Cardiff’s first ever Queer Fringe Festival will platform budding LGBTQ+ artists

The festival, set to arrive this summer, aims to create a space that promotes diversity and inclusion across the city. 

The festival will witness plenty of drag and live music.

As he puts on his outfit that transforms him into the entrancing Esther Parade, Luke, believes that there could be a special place for Esther at Cardiff’s first ever Queer Fringe festival.  

“This is an opportunity to recognise queer art rather than art that just happens to be queer. That means that they’ve got an opportunity to unapologetically showcase their queerness through their artistic talents which is always only ever a good thing,” said Luke Hereford, a gender-queer theatre artist who is helping make the Queer Fringe Festival come to life. 

What will be a month-long gala of festivities, the Queer Fringe festival will begin from the 2nd of June, where queer artists will gather across 40 venues in the city to celebrate what queer pride means to them, through performances of drag, music, and dance. 

Theatre artist Luke says that the festival is about redefining what a queer space is.

The festival, which is being organised by Yan White, the owner of The Queer Emporium, will follow a set of guidelines that puts diversity at its forefront, for which Trans Aid Cymru and Glitter Cymru have been consulted. 

These guidelines aim to ensure representation across gender minorities and for people of the global majority.

“The guidelines, hopefully, will become a really good reference point, so then people can take that and use it in other festivals. So then, if they’re following those guidelines, that means that then it’s going to encourage them to create more diversity naturally,” says Yan. 

According to Luke, The Queer Emporium is not about ticking a diversity box. “I think it means that it’s going to be a really important thing in terms of diversity within the arts but also diversity within the queer world which I think is something that we struggle with,” says Luke, who performs most of his gigs at The Queer Emporium. “I think it’s going to be a game-changer really.” 

Yan says that instead of spending money on advertising for pride month, he decided to help the queer community in Cardiff at a grassroots level, which is what led to his decision to organise the festival. 

Yan White hopes to see new artists platformed at the festival.

The Queer Fringe Festival aims to get creative people who are part of the LGBTQ+ community, paid. “It’s a catalyst in an environment to get as many LGBTQ+ artists platformed and paid as we possibly can,” says Yan, who is relying on money from tickets and donations to fund the artists, as the festival is self-funded.  

“There is a queer economy here in Cardiff, and the hope is to keep growing that, just kind of accelerate that through June. There’re loads of artists who get to be platformed for the first time, hopefully then they’ll get more gigs in the future.” 

“There is a real-life crisis that’s happening with energy and rents going up. So, hopefully this also just means that more queer people can survive and thrive in Cardiff,” says Yan. 

Yan believes that the festival will create a better network of spaces for queer people. He says, “I think it is going to be an opportunity for the queer community in Cardiff to show things which haven’t been seen before.”  
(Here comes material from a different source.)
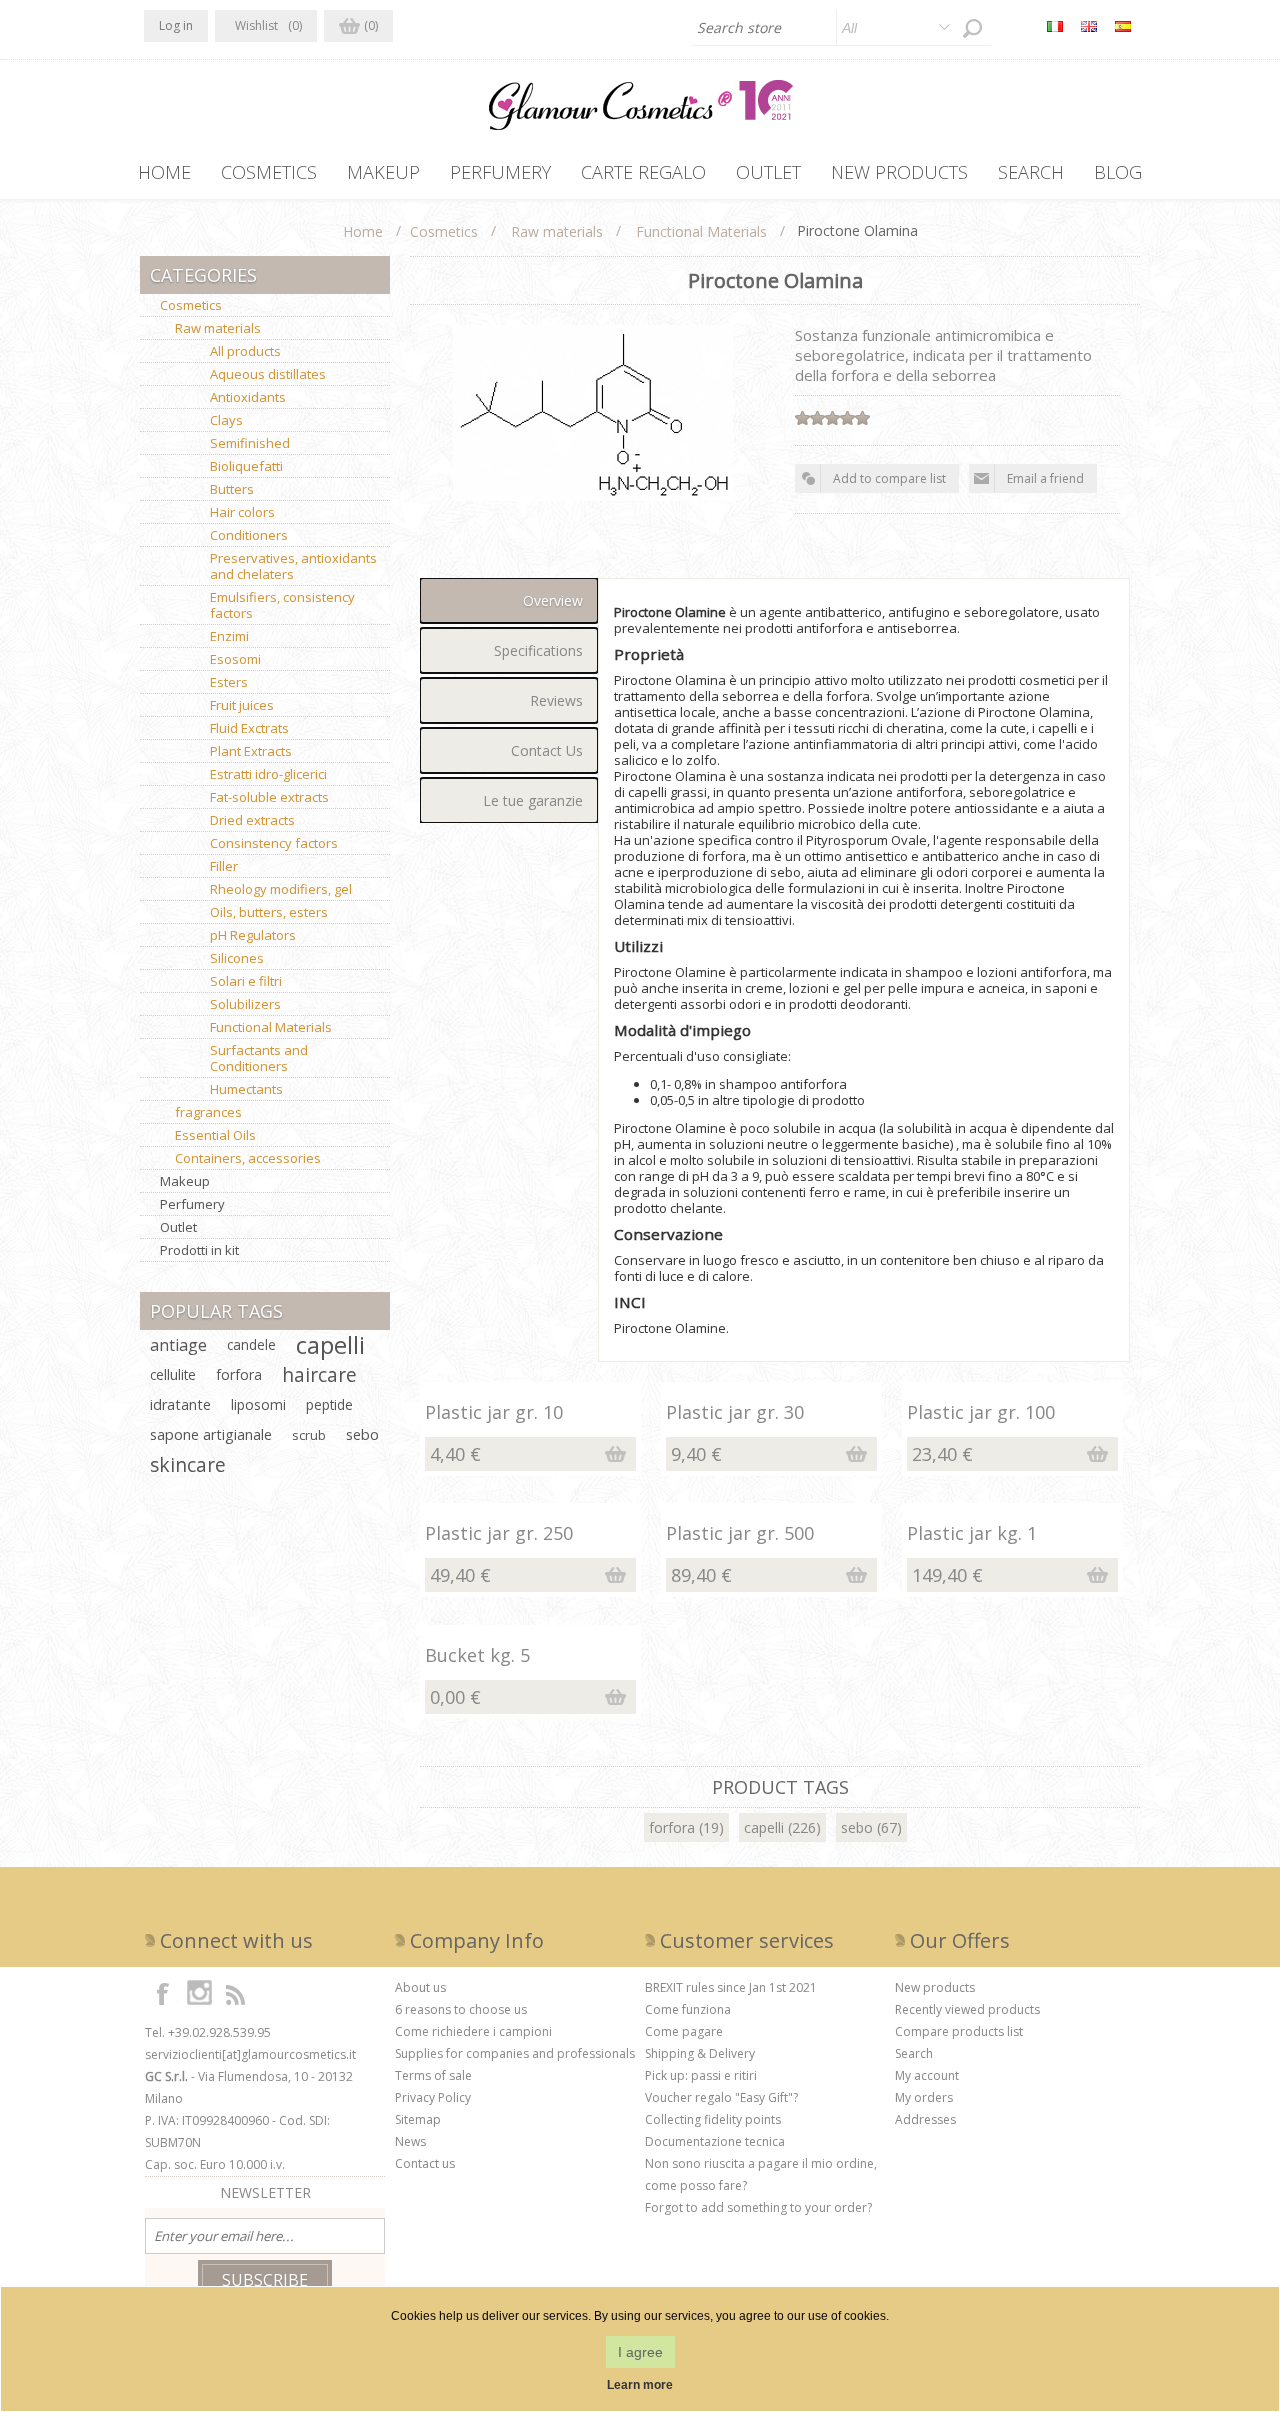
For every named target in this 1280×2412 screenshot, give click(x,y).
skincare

The Queer Gala was hosted by The Queer Emporium in Cardiff City Centre.

Luke feels like there aren’t many safe spaces for the queer community in Cardiff that are not night-life oriented, as there is a sober community within the queer community that exists, which is what he believes that The Queer Emporium is doing for the community by being open during the day.  

“I think starting to move away from the association that queer people only exist at nighttime because they don’t, and even the Fringe Festival is part of that, because it’s kind of saying, we are utilising a number of different spaces that maybe, don’t have an association with queerness normally. So, with venues that aren’t normally night-time venues, we might have events during the day, so it’s kind of already starting to open those channels up,” says Luke. 

Luke says that there is discrimination within the community for identifying as genderqueer. He says that The Queer Emporium, and the events that they host encourage people to be themselves. “I think its queerness with a capital Q that runs this space, which is what I love about it,” he says. 

Luke, who has been helping Yan with the setting up of the event, feels like it could be a full-circle moment for him to be able to perform as Esther, for the festival.